Eran los días de la “peste” de Nápoles. Todas las tardes, a las cinco, después de media hora de punchingball y una ducha caliente en el campo de deportes de la Peninsular Base Section, el coronel Jack Hamilton y yo bajábamos a pie hacia San Fernando, abriéndonos paso a codazos entre la muchedumbre que, del alba a la hora de la queda, se arremolinaba alborotando en Via Toledo.
Jack y yo nos encontrábamos limpios, lavados y bien nutridos, en medio de aquella terrible muchedumbre de napolitanos escuálidos, sucios, hambrientos y vestidos de harapos, a quienes los grupos de soldados de los ejércitos liberadores, compuestos por individuos de todas las razas de la tierra, injuriaban en todas las lenguas y dialectos del mundo.

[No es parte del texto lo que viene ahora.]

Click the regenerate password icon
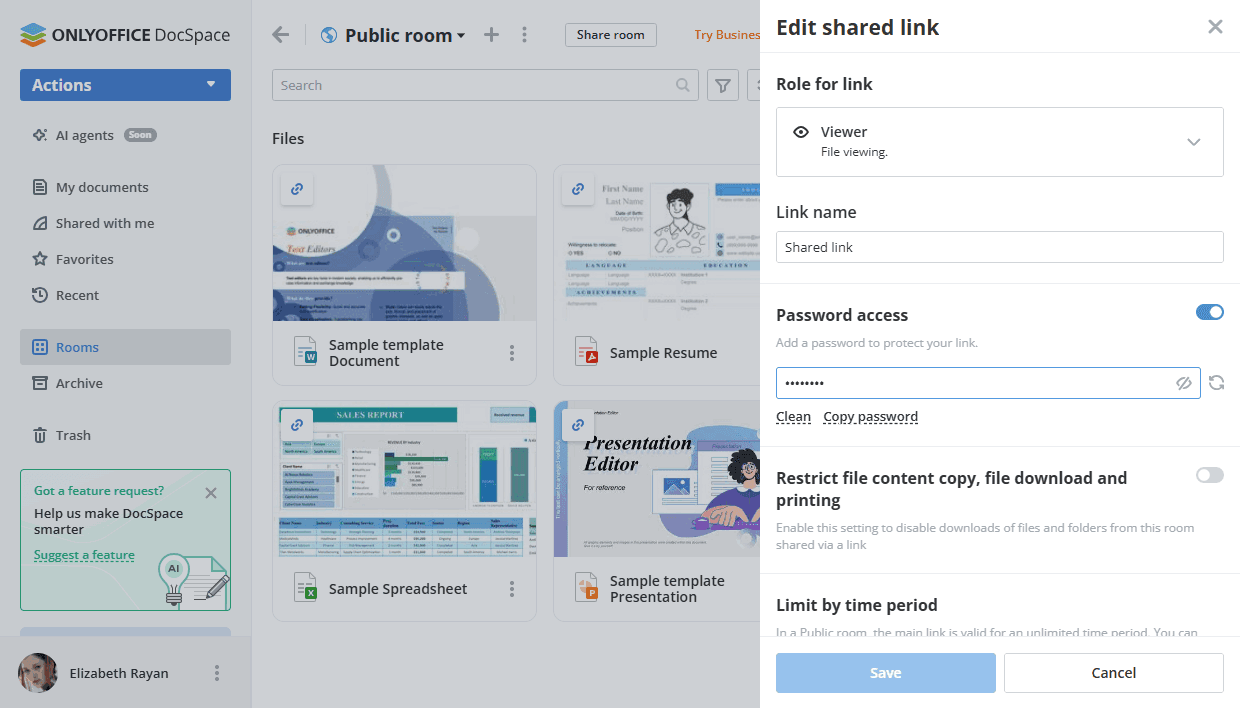The image size is (1240, 708). coord(1216,383)
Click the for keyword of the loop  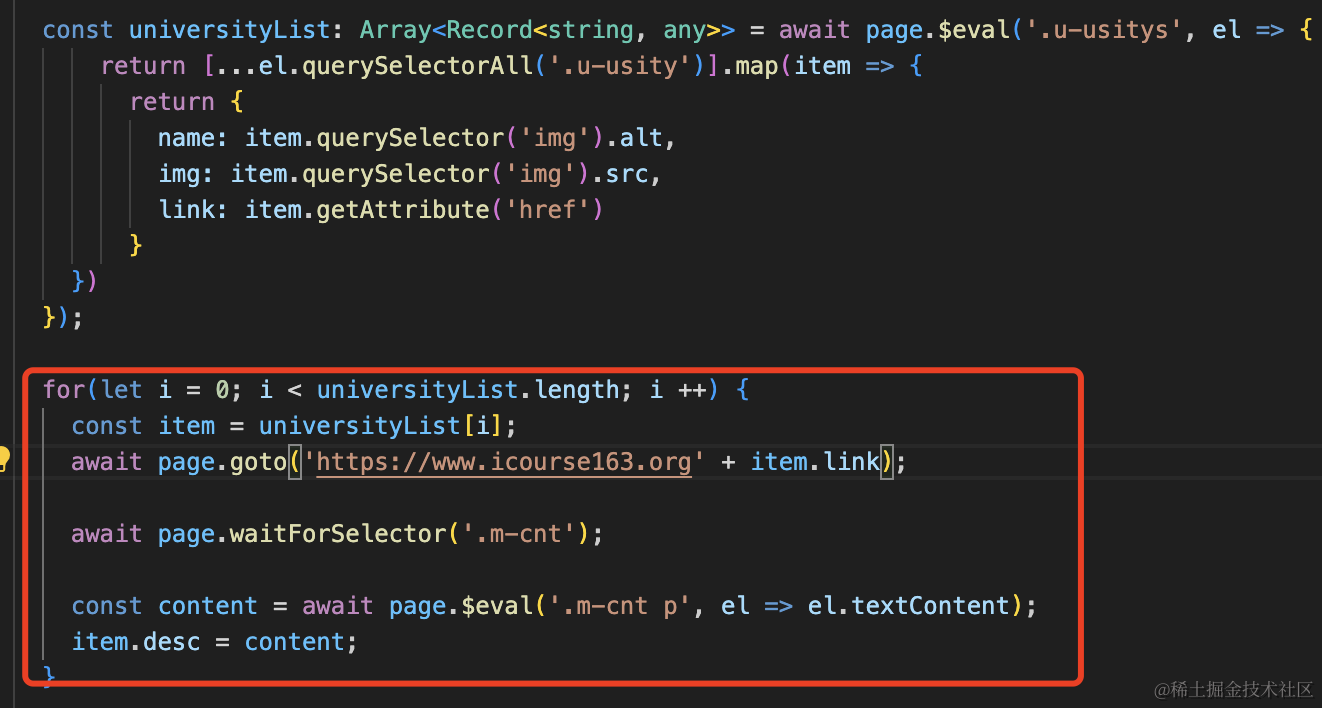click(x=62, y=390)
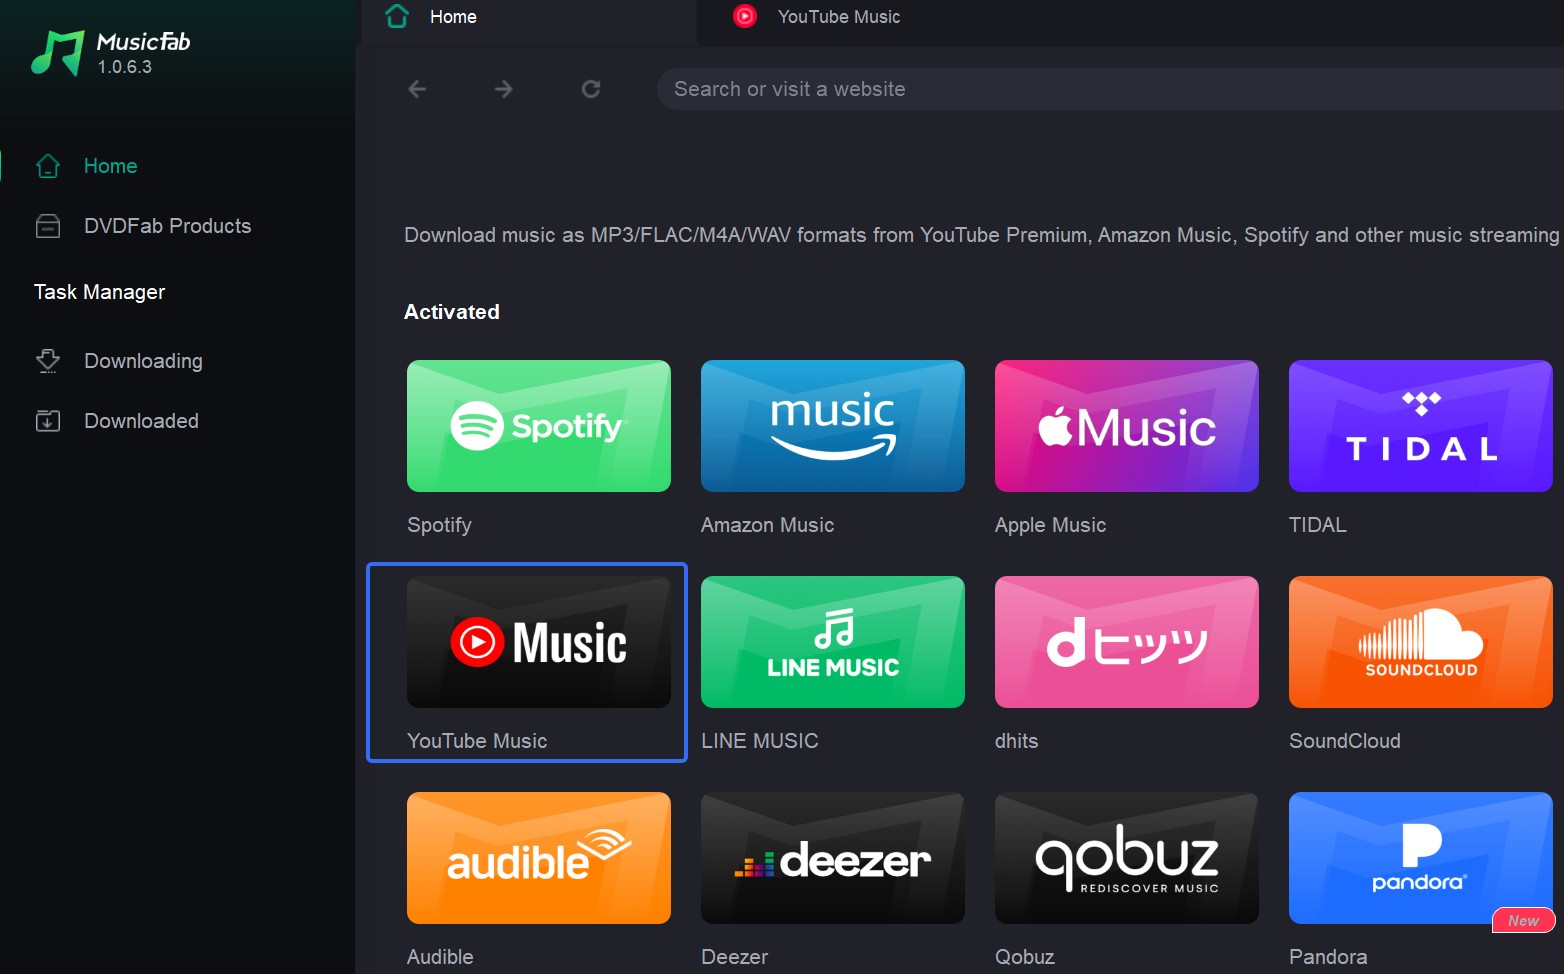The image size is (1564, 974).
Task: Click the Downloading icon in sidebar
Action: [143, 361]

El honor de ser liberado antes que a otro le correspondió en suerte al pueblo napolitano; y para festejar un tan merecido premio, mis pobres napolitanos, después de tres años de hambre, epidemias y feroces bombardeos, habían aceptado de todo corazón, por piedad hacia la patria, la codiciada y envidiada gloria de recitar el papel de un pueblo vencido, de cantar, palmotear y saltar de alegría entre las ruinas de sus casas destruidas, de hacer ondear banderas extranjeras enemigas hasta el día anterior, y arrojar por las ventanas flores sobre los vencedores.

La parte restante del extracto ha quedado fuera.